Goethes Briefe: GB 2, Nr. 111
An Sophie La Roche

〈Frankfurt a. M. , zwischen 10. und 13.? Mai 1774〉 → 〈Ehrenbreitstein bei Koblenz〉


Ich habe Ihren Brief geküsst und an mein Herz gedruckt. Es sind meine ein-innige Gefühle. Ja liebe Mama es ist wahr Feuer das leuchtet und wärmt nennt ihr Seegen von Gott, das verzehrt – nennt ihr Fluch! Seegen denn und Fluch! – binn ich euch mehr schuldig als die Natur ​1 mir schuldig zu seyn glaubte, leuchtets nicht mir, wärmts nicht – und verzehrt auch —— Nennen Sie mich bös, und lieben sie mich.

Un livre crojez moi n'est pas fort dangereux.

das Gute und das Bose, rauscht von den Ohren vorbey die nicht hören. Und ist das Böse nicht gut und das gute nicht bös? Hass ich Wielanden, lieb ich ihn? ​2 es ist wahrhafftig all eins – ich nehm Anteil an ihm ——

  1. n​Natur​ ↑
  2. ihn ​?​ ↑

Der vorliegende Brief ist die Antwort auf einen nicht überlieferten Brief Sophie La Roches mit dem Wort vom Herzen (86,12), das sich Goethe im Brief vom 7. oder 8. Mai 1774 (Nr 109) erbeten hatte. Wenn Sophie La Roche diesen Wunsch rasch erfüllt und Goethe unmittelbar nach Erhalt des Bezugsbriefes geantwortet hat, ist für den vorliegenden Brief ein Datum wenige Tage nach dem 7. oder 8. Mai anzunehmen. Hans Böhm geht von drei bis fünf Tagen aus (vgl. Böhm [1973], 264); demnach wäre der Brief auf die Zeit zwischen dem 10. und 13. Mai 1774 zu datieren.
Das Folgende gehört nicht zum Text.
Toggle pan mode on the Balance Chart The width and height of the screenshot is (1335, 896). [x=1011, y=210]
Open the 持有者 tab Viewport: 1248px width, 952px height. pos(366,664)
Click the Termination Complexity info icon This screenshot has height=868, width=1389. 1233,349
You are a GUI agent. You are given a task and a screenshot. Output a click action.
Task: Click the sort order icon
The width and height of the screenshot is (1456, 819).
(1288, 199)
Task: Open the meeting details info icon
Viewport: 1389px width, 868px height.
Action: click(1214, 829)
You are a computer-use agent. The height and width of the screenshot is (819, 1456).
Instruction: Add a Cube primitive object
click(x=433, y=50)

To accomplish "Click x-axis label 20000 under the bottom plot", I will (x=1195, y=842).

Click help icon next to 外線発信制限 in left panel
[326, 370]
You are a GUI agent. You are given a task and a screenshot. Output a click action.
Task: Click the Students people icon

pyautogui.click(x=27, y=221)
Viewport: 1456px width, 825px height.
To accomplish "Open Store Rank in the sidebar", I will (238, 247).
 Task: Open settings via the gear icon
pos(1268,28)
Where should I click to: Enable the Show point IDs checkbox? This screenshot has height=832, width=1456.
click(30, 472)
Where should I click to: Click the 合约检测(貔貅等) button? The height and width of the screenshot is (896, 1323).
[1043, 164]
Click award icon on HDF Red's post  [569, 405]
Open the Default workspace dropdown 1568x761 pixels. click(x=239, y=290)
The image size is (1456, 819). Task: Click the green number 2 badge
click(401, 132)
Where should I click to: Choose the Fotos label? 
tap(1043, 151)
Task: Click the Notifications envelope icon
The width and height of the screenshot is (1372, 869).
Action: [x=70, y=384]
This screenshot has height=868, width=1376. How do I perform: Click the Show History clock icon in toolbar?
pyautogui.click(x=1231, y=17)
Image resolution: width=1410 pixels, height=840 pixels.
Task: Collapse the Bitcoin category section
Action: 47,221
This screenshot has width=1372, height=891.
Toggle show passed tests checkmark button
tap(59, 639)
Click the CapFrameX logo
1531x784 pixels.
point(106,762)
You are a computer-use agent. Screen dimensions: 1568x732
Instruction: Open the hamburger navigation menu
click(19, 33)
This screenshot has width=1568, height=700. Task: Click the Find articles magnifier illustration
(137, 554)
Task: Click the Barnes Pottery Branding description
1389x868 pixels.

H: GSA Weimar, Sign.: 29/294,I, Bl. 8. – 1 Bl. 19 × 22,7 cm, 1 S. beschr., egh., Tinte (stark verlaufen), sorgfältig geschrieben; Bl. am oberen Rand rechts ausgerissen.

E: Goethe-La Roche (1879), 44.

WA IV 2 (1887), 164, Nr 224 (Textkorrekturen in den „Berichtigungen“; vgl. WA IV 50 [1912], 209).

Der Brief beantwortet einen nicht überlieferten Brief Sophie La Roches (vgl. 87,12). – Der Antwortbrief, den Goethe vermutlich mit Nr 114 erwidert, ist nicht überliefert.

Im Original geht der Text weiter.